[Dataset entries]
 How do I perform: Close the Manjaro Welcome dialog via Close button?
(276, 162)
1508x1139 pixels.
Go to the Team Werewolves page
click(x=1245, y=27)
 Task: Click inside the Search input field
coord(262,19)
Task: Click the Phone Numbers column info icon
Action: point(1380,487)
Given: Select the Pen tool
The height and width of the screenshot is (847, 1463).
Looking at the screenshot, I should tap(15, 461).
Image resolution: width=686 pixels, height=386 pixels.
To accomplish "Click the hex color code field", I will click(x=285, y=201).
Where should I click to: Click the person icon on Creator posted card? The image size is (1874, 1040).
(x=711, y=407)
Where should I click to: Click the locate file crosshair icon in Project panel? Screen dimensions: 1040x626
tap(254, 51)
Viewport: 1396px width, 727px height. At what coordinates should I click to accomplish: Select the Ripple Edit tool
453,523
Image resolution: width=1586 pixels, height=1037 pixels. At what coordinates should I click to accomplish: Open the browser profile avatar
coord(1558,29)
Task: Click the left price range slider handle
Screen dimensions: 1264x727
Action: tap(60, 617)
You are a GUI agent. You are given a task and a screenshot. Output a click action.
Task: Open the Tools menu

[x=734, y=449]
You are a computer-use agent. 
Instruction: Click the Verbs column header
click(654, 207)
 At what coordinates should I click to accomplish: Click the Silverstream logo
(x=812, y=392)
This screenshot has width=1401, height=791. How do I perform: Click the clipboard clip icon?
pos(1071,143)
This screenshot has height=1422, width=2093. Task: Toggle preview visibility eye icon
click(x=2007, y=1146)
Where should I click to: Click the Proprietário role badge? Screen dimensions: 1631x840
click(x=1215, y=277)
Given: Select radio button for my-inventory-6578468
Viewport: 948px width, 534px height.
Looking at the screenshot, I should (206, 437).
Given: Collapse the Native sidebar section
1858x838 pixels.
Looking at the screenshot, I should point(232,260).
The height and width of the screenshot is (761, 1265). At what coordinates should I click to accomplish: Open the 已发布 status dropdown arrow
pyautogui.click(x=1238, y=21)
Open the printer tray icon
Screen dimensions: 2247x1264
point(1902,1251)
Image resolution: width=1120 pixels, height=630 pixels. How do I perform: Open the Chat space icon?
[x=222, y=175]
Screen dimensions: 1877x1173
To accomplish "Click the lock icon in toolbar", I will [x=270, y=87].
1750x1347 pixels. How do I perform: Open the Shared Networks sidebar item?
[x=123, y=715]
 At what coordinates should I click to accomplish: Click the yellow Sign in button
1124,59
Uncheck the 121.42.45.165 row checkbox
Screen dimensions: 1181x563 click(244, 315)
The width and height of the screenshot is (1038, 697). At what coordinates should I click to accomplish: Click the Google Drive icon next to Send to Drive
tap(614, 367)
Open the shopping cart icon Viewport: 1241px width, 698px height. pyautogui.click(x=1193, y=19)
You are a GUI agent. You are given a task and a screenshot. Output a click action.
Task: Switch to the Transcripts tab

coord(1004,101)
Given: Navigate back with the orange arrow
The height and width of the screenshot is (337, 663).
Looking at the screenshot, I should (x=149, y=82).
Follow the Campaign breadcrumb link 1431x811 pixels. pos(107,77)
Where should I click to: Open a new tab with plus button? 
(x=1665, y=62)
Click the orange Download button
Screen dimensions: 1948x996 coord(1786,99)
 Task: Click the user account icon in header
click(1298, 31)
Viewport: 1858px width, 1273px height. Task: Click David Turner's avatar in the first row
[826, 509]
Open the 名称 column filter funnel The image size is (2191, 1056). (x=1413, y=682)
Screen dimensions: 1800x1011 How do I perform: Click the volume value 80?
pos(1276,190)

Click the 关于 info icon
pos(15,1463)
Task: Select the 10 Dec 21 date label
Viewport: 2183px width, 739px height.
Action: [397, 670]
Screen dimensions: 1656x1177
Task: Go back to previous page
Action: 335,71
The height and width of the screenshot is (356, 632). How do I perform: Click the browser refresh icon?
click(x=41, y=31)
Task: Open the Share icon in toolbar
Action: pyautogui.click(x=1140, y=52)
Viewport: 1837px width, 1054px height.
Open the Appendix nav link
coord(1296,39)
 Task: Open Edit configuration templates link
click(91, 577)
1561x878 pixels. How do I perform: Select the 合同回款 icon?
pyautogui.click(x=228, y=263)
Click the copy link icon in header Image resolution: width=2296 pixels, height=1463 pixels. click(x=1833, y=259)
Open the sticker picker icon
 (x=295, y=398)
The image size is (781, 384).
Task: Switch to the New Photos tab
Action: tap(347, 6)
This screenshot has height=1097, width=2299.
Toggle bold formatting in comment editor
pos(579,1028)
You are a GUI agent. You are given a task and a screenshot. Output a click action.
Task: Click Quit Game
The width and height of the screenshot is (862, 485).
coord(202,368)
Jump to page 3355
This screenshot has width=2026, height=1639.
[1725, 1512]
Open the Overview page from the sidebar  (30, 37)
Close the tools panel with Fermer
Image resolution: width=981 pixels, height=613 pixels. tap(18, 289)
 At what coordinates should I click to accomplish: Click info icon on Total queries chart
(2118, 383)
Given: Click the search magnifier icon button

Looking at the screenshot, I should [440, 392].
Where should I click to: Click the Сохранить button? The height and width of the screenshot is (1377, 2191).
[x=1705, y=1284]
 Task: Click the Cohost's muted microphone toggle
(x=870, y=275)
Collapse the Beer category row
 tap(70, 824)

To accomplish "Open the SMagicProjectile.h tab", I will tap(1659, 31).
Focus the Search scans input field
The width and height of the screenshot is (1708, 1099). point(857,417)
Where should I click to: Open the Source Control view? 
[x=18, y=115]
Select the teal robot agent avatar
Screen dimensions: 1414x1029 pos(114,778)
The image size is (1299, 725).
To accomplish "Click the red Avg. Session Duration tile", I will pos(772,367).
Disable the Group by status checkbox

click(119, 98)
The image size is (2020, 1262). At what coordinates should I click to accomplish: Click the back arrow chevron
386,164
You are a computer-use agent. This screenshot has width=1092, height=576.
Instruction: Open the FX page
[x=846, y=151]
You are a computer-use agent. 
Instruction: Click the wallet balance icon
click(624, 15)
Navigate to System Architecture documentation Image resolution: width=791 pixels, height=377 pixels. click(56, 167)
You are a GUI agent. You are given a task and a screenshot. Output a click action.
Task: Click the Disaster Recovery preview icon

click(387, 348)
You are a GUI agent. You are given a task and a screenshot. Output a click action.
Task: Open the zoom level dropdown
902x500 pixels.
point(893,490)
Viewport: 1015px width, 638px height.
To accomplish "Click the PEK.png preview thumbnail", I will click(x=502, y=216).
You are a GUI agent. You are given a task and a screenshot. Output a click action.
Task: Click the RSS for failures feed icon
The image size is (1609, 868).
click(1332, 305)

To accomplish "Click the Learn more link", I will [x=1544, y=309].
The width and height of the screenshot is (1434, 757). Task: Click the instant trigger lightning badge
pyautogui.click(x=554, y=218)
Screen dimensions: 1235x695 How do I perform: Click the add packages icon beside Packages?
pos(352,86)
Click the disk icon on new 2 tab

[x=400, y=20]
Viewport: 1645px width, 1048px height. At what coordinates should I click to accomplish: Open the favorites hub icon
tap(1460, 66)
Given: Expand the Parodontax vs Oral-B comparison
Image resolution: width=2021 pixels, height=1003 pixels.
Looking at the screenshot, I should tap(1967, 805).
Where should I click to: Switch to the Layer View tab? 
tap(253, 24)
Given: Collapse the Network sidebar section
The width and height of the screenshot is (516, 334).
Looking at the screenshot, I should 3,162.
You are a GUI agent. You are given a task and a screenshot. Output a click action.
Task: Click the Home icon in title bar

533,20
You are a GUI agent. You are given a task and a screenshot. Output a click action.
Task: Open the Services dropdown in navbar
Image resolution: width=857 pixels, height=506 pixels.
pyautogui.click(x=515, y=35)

What is required: Print every record exactly, so that each word matches what is written above.

Answer space:
 How do I perform: Close the Manjaro Welcome dialog via Close button?
(276, 162)
1508x1139 pixels.
Go to the Team Werewolves page
click(x=1245, y=27)
 Task: Click inside the Search input field
coord(262,19)
Task: Click the Phone Numbers column info icon
Action: point(1380,487)
Given: Select the Pen tool
The height and width of the screenshot is (847, 1463).
Looking at the screenshot, I should tap(15, 461).
Image resolution: width=686 pixels, height=386 pixels.
To accomplish "Click the hex color code field", I will click(x=285, y=201).
Where should I click to: Click the person icon on Creator posted card? The image size is (1874, 1040).
(x=711, y=407)
Where should I click to: Click the locate file crosshair icon in Project panel? Screen dimensions: 1040x626
tap(254, 51)
Viewport: 1396px width, 727px height. At what coordinates should I click to accomplish: Select the Ripple Edit tool
453,523
Image resolution: width=1586 pixels, height=1037 pixels. At what coordinates should I click to accomplish: Open the browser profile avatar
coord(1558,29)
Task: Click the left price range slider handle
Screen dimensions: 1264x727
Action: tap(60, 617)
You are a GUI agent. You are given a task and a screenshot. Output a click action.
Task: Open the Tools menu

[x=734, y=449]
You are a computer-use agent. 
Instruction: Click the Verbs column header
click(654, 207)
 At what coordinates should I click to accomplish: Click the Silverstream logo
(x=812, y=392)
This screenshot has width=1401, height=791. How do I perform: Click the clipboard clip icon?
pos(1071,143)
This screenshot has height=1422, width=2093. Task: Toggle preview visibility eye icon
click(x=2007, y=1146)
Where should I click to: Click the Proprietário role badge? Screen dimensions: 1631x840
click(x=1215, y=277)
Given: Select radio button for my-inventory-6578468
Viewport: 948px width, 534px height.
Looking at the screenshot, I should (206, 437).
Given: Collapse the Native sidebar section
1858x838 pixels.
Looking at the screenshot, I should point(232,260).
The height and width of the screenshot is (761, 1265). At what coordinates should I click to accomplish: Open the 已发布 status dropdown arrow
pyautogui.click(x=1238, y=21)
Open the printer tray icon
Screen dimensions: 2247x1264
point(1902,1251)
Image resolution: width=1120 pixels, height=630 pixels. How do I perform: Open the Chat space icon?
[x=222, y=175]
Screen dimensions: 1877x1173
To accomplish "Click the lock icon in toolbar", I will [x=270, y=87].
1750x1347 pixels. How do I perform: Open the Shared Networks sidebar item?
[x=123, y=715]
 At what coordinates should I click to accomplish: Click the yellow Sign in button
1124,59
Uncheck the 121.42.45.165 row checkbox
Screen dimensions: 1181x563 click(244, 315)
The width and height of the screenshot is (1038, 697). At what coordinates should I click to accomplish: Click the Google Drive icon next to Send to Drive
tap(614, 367)
Open the shopping cart icon Viewport: 1241px width, 698px height. pyautogui.click(x=1193, y=19)
You are a GUI agent. You are given a task and a screenshot. Output a click action.
Task: Switch to the Transcripts tab

coord(1004,101)
Given: Navigate back with the orange arrow
The height and width of the screenshot is (337, 663).
Looking at the screenshot, I should (x=149, y=82).
Follow the Campaign breadcrumb link 1431x811 pixels. pos(107,77)
Where should I click to: Open a new tab with plus button? 
(x=1665, y=62)
Click the orange Download button
Screen dimensions: 1948x996 coord(1786,99)
 Task: Click the user account icon in header
click(1298, 31)
Viewport: 1858px width, 1273px height. Task: Click David Turner's avatar in the first row
[826, 509]
Open the 名称 column filter funnel The image size is (2191, 1056). (x=1413, y=682)
Screen dimensions: 1800x1011 How do I perform: Click the volume value 80?
pos(1276,190)

Click the 关于 info icon
pos(15,1463)
Task: Select the 10 Dec 21 date label
Viewport: 2183px width, 739px height.
Action: [397, 670]
Screen dimensions: 1656x1177
Task: Go back to previous page
Action: 335,71
The height and width of the screenshot is (356, 632). How do I perform: Click the browser refresh icon?
click(x=41, y=31)
Task: Open the Share icon in toolbar
Action: pyautogui.click(x=1140, y=52)
Viewport: 1837px width, 1054px height.
Open the Appendix nav link
coord(1296,39)
 Task: Open Edit configuration templates link
click(91, 577)
1561x878 pixels. How do I perform: Select the 合同回款 icon?
pyautogui.click(x=228, y=263)
Click the copy link icon in header Image resolution: width=2296 pixels, height=1463 pixels. click(x=1833, y=259)
Open the sticker picker icon
 (x=295, y=398)
The image size is (781, 384).
Task: Switch to the New Photos tab
Action: tap(347, 6)
This screenshot has height=1097, width=2299.
Toggle bold formatting in comment editor
pos(579,1028)
You are a GUI agent. You are given a task and a screenshot. Output a click action.
Task: Click Quit Game
The width and height of the screenshot is (862, 485).
coord(202,368)
Jump to page 3355
This screenshot has width=2026, height=1639.
[1725, 1512]
Open the Overview page from the sidebar  (30, 37)
Close the tools panel with Fermer
Image resolution: width=981 pixels, height=613 pixels. tap(18, 289)
 At what coordinates should I click to accomplish: Click info icon on Total queries chart
(2118, 383)
Given: Click the search magnifier icon button

Looking at the screenshot, I should [440, 392].
Where should I click to: Click the Сохранить button? The height and width of the screenshot is (1377, 2191).
[x=1705, y=1284]
 Task: Click the Cohost's muted microphone toggle
(x=870, y=275)
Collapse the Beer category row
 tap(70, 824)

To accomplish "Open the SMagicProjectile.h tab", I will tap(1659, 31).
Focus the Search scans input field
The width and height of the screenshot is (1708, 1099). point(857,417)
Where should I click to: Open the Source Control view? 
[x=18, y=115]
Select the teal robot agent avatar
Screen dimensions: 1414x1029 pos(114,778)
The image size is (1299, 725).
To accomplish "Click the red Avg. Session Duration tile", I will pos(772,367).
Disable the Group by status checkbox

click(119, 98)
The image size is (2020, 1262). At what coordinates should I click to accomplish: Click the back arrow chevron
386,164
You are a computer-use agent. This screenshot has width=1092, height=576.
Instruction: Open the FX page
[x=846, y=151]
You are a computer-use agent. 
Instruction: Click the wallet balance icon
click(624, 15)
Navigate to System Architecture documentation Image resolution: width=791 pixels, height=377 pixels. click(56, 167)
You are a GUI agent. You are given a task and a screenshot. Output a click action.
Task: Click the Disaster Recovery preview icon

click(387, 348)
You are a GUI agent. You are given a task and a screenshot. Output a click action.
Task: Open the zoom level dropdown
902x500 pixels.
point(893,490)
Viewport: 1015px width, 638px height.
To accomplish "Click the PEK.png preview thumbnail", I will click(x=502, y=216).
You are a GUI agent. You are given a task and a screenshot. Output a click action.
Task: Click the RSS for failures feed icon
The image size is (1609, 868).
click(1332, 305)

To accomplish "Click the Learn more link", I will [x=1544, y=309].
The width and height of the screenshot is (1434, 757). Task: Click the instant trigger lightning badge
pyautogui.click(x=554, y=218)
Screen dimensions: 1235x695 How do I perform: Click the add packages icon beside Packages?
pos(352,86)
Click the disk icon on new 2 tab

[x=400, y=20]
Viewport: 1645px width, 1048px height. At what coordinates should I click to accomplish: Open the favorites hub icon
tap(1460, 66)
Given: Expand the Parodontax vs Oral-B comparison
Image resolution: width=2021 pixels, height=1003 pixels.
Looking at the screenshot, I should tap(1967, 805).
Where should I click to: Switch to the Layer View tab? 
tap(253, 24)
Given: Collapse the Network sidebar section
The width and height of the screenshot is (516, 334).
Looking at the screenshot, I should 3,162.
You are a GUI agent. You are given a task and a screenshot. Output a click action.
Task: Click the Home icon in title bar

533,20
You are a GUI agent. You are given a task and a screenshot. Output a click action.
Task: Open the Services dropdown in navbar
Image resolution: width=857 pixels, height=506 pixels.
pyautogui.click(x=515, y=35)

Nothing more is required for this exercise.